Abstract

Real-time (RT) simulation is increasingly used in power electronics and power engineering as a tool to replace actual hardware for use in the development and verification of control and complex system designs. New computing architectures and algorithms, such as parallel and distributed computing, hold the promise to meet the speed requirement of such RT simulation. Due to its inherent parallelism at the hardware layer, field-programmable gate array (FPGA) provides an attractive alternative to conventional computing devices such as CPUs and GPUs for RT simulation. On the other hand, much of this advantage is lost when an FPGA is simply used as replacement for a CPU or GPU to execute existing simulation routines. This paper presents our preliminary work on the development of alternative circuit simulation algorithms that best exploit the parallelism and other unique features of FPGA for real-time simulation of power electronic converters and systems.
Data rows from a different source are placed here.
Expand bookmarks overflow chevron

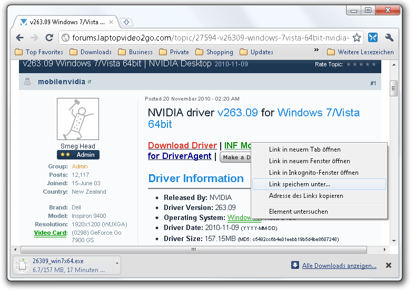(317, 51)
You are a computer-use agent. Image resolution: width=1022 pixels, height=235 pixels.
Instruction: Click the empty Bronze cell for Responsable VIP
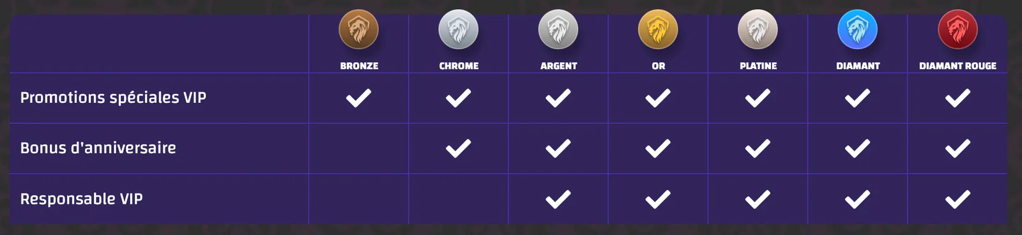(x=358, y=199)
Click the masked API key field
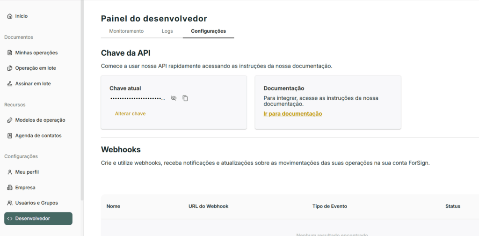479x236 pixels. click(138, 98)

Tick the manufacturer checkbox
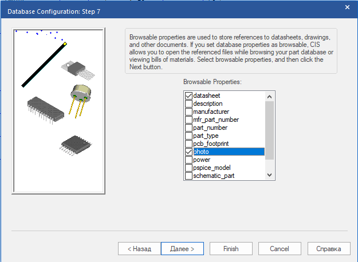pyautogui.click(x=188, y=112)
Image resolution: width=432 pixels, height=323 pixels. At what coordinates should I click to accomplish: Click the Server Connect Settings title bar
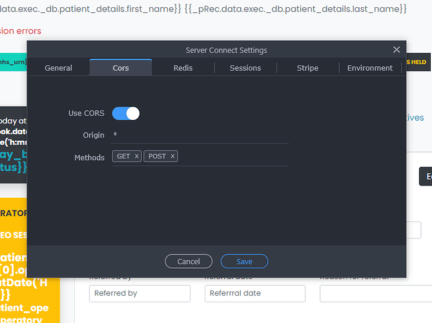226,50
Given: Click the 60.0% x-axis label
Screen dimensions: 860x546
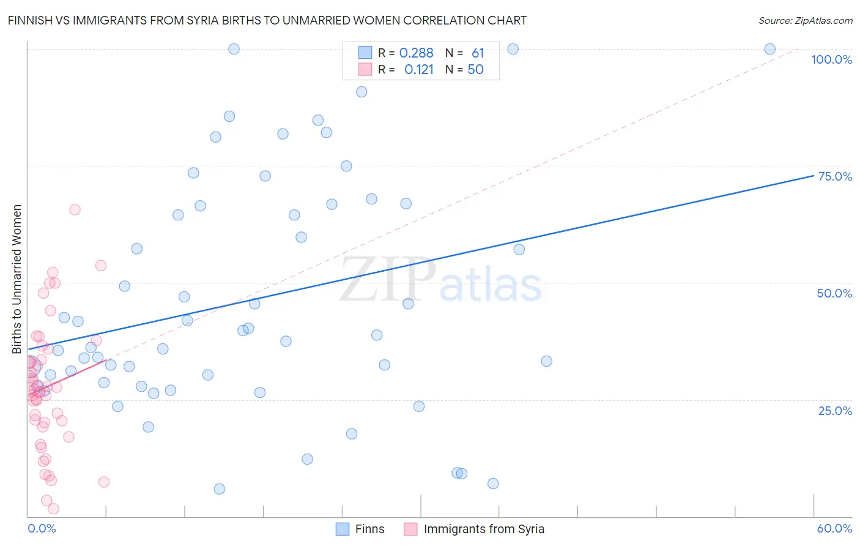Looking at the screenshot, I should click(834, 528).
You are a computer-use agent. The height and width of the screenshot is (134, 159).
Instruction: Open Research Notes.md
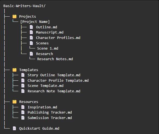pyautogui.click(x=55, y=59)
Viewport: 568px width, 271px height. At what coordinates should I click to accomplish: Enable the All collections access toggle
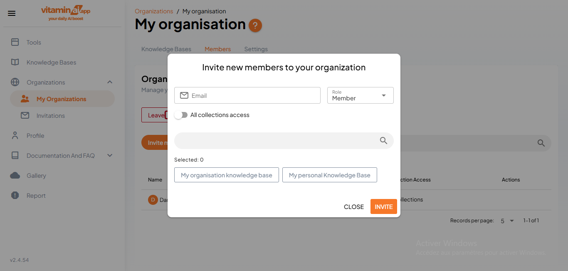coord(181,115)
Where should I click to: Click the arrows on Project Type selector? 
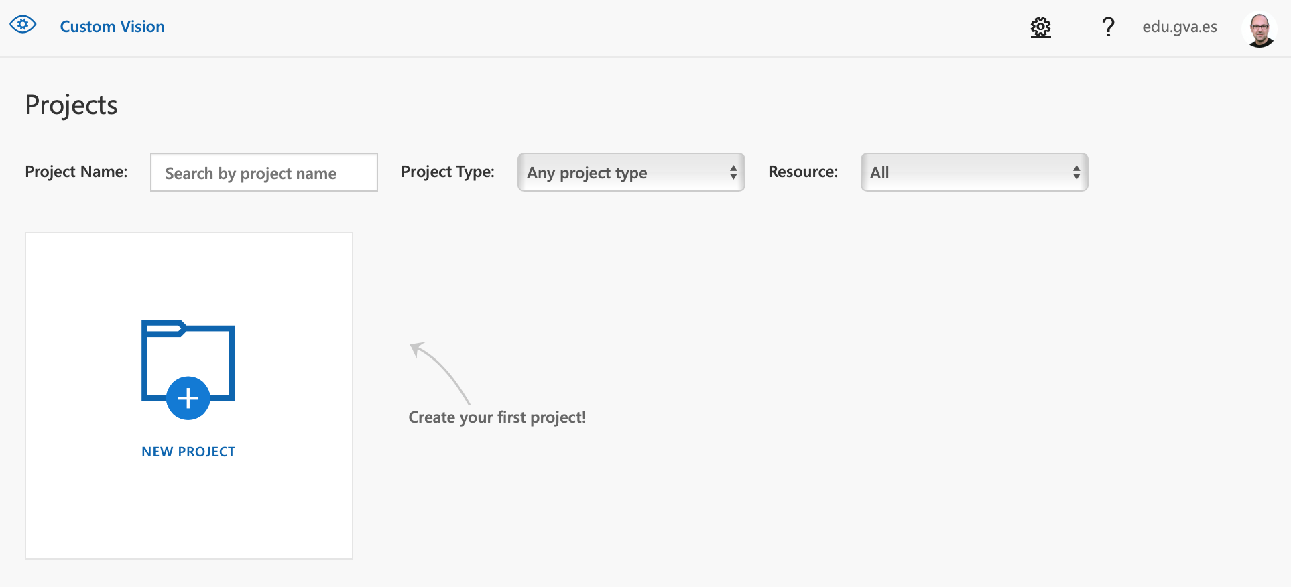[733, 173]
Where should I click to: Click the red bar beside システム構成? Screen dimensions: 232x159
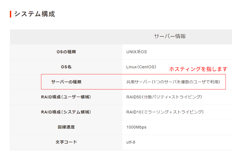(x=10, y=14)
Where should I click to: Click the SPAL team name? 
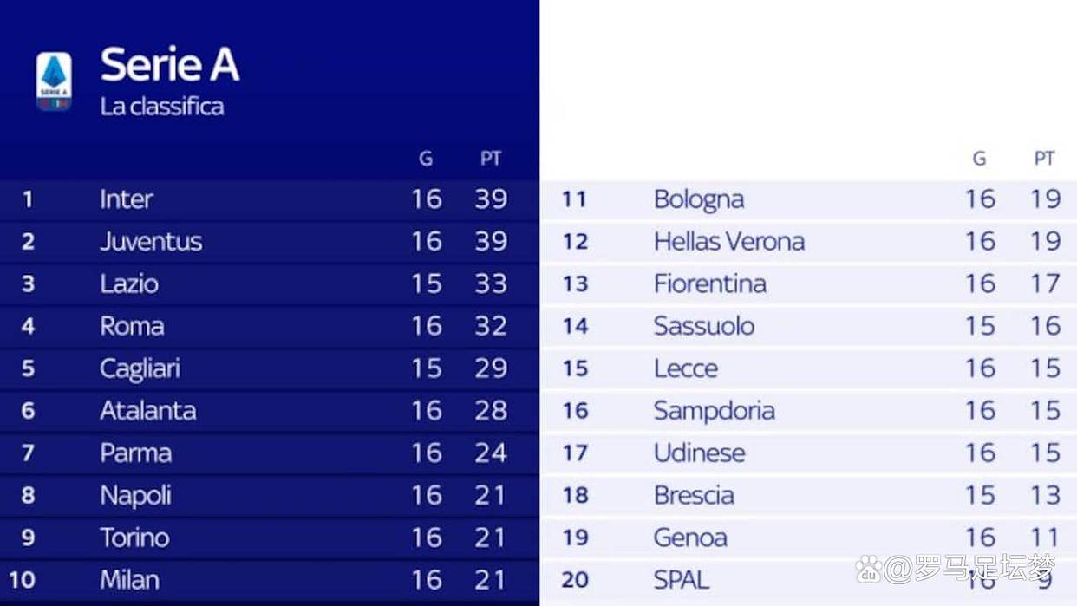click(682, 580)
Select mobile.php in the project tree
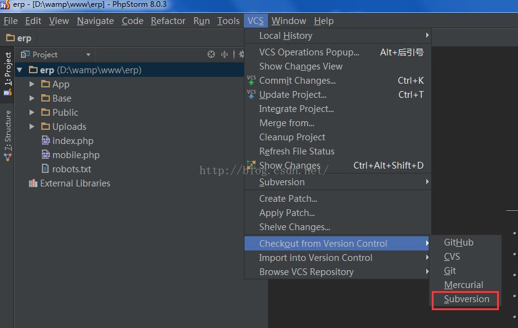The width and height of the screenshot is (518, 328). click(75, 155)
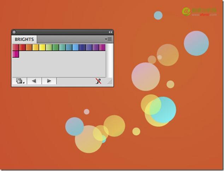This screenshot has height=171, width=224.
Task: Load the next swatch library
Action: tap(49, 81)
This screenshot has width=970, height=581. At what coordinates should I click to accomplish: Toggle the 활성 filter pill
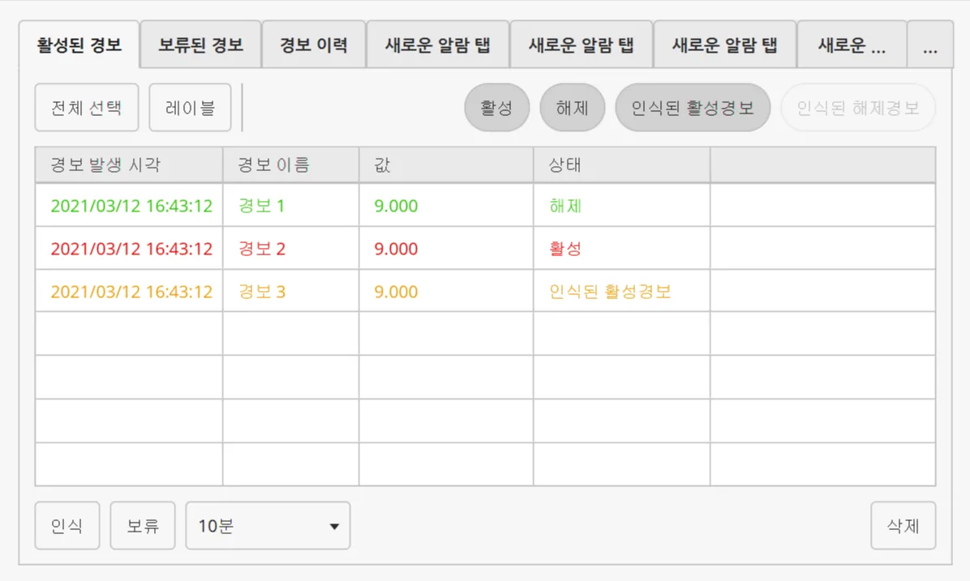496,108
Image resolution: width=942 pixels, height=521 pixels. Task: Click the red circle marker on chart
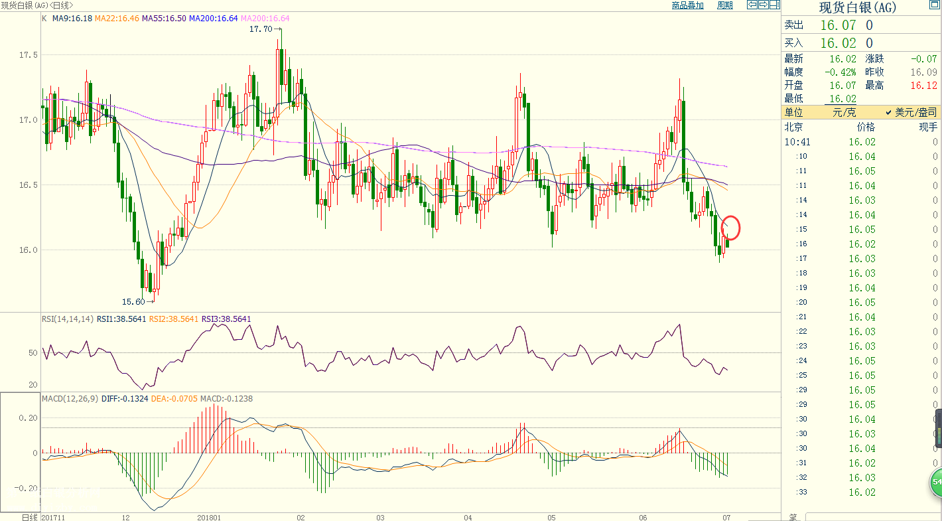coord(730,228)
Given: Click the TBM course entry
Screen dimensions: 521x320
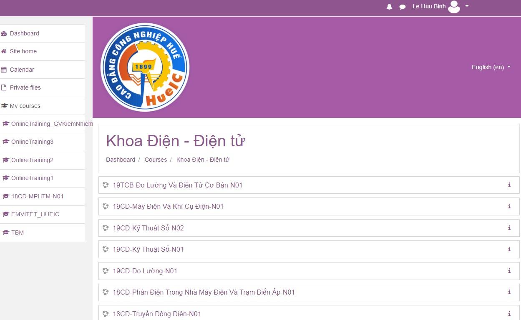Looking at the screenshot, I should coord(18,233).
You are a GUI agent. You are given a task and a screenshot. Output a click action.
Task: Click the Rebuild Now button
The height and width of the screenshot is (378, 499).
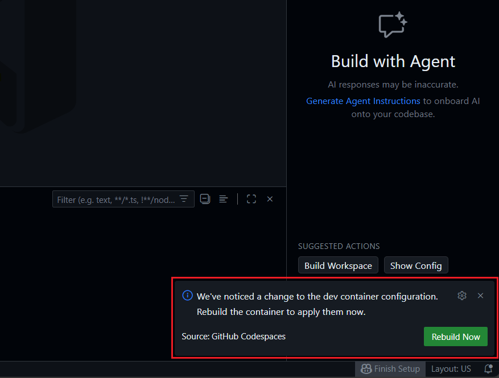tap(455, 337)
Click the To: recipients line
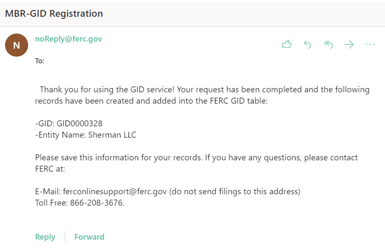The image size is (385, 248). point(40,61)
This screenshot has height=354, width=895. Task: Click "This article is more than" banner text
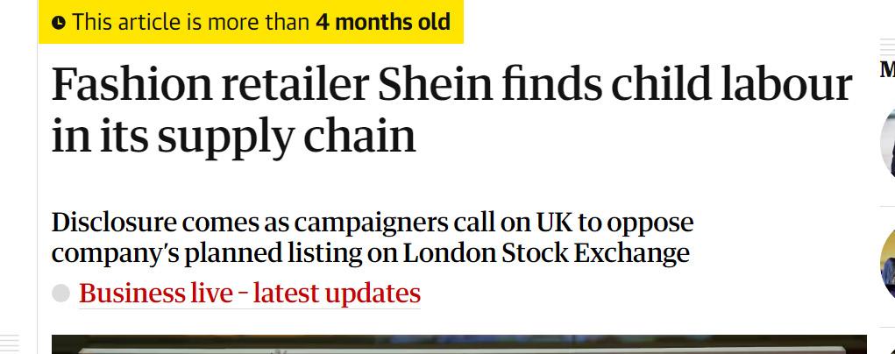coord(191,22)
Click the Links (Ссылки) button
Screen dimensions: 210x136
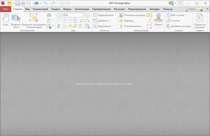(173, 20)
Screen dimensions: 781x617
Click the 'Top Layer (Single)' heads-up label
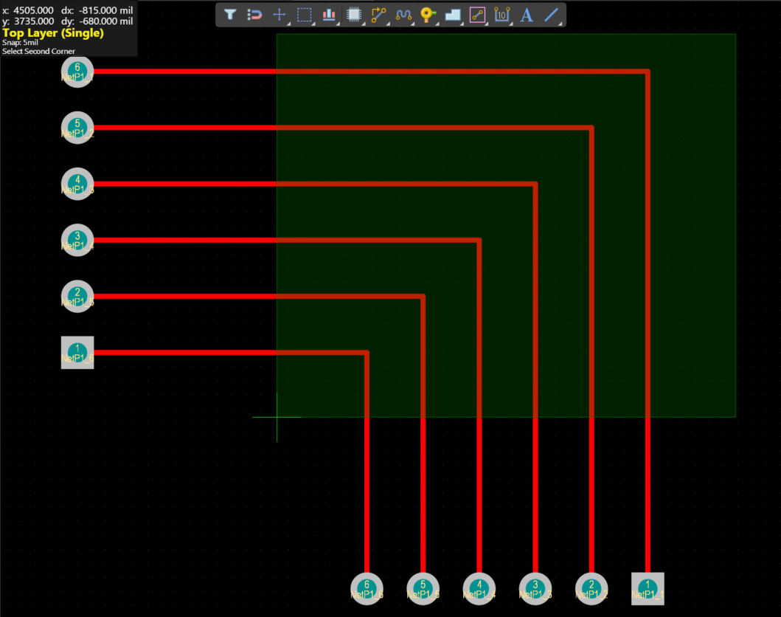[53, 33]
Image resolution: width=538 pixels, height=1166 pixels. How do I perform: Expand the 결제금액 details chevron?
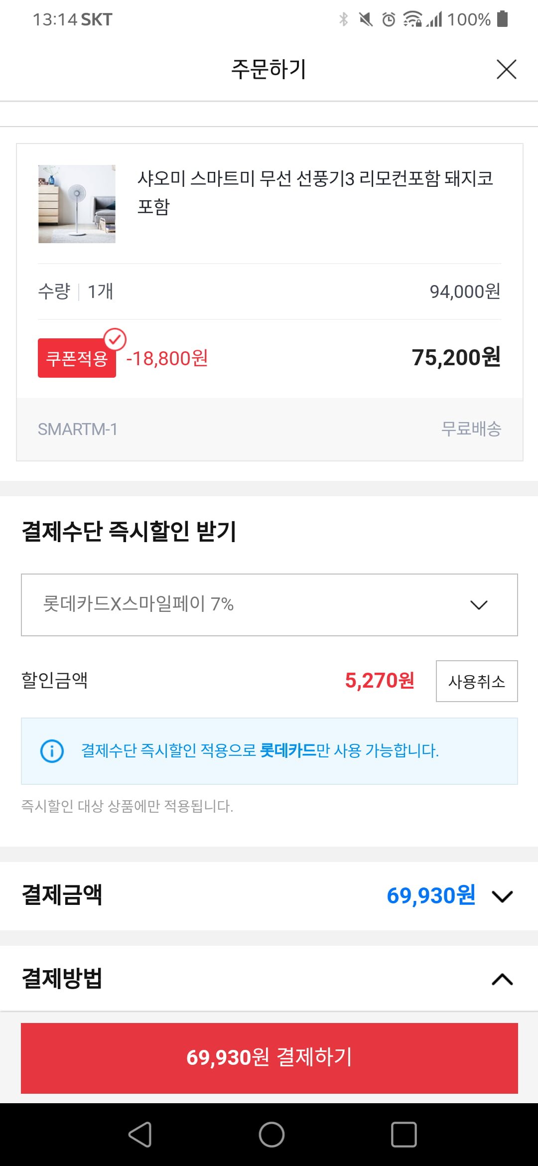click(x=502, y=896)
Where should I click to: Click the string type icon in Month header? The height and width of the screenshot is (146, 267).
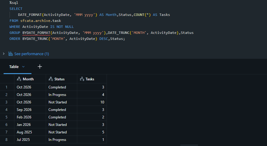(x=19, y=79)
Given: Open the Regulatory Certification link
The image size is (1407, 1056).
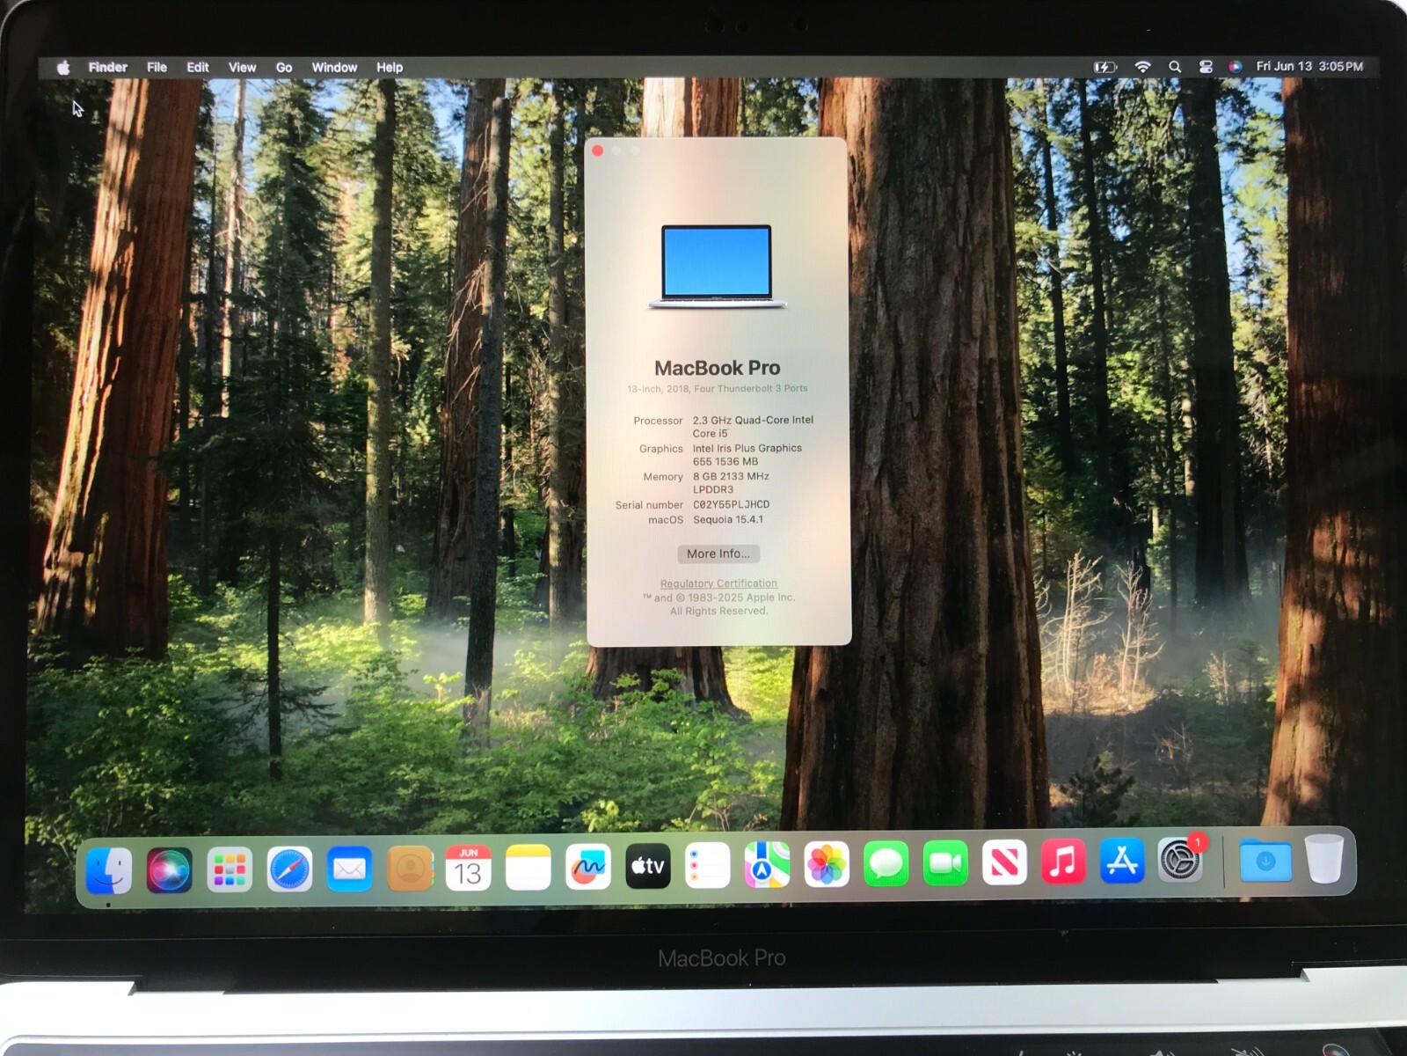Looking at the screenshot, I should (x=718, y=583).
Instead of solving the discretized circuit equations directly by inverting the coefficient matrix, we construct a signal flow diagram corresponding to solving the discretized model by the Jacobi iterative method. By exploiting the time-scale separation properties of typical power electronics circuits and properly selecting the discretizing time step, the response of the signal flow diagram can be made to converge to the original discretized circuit model response within a few iterations. Simulation of buck converter with average current control is used to illustrate and test the proposed method.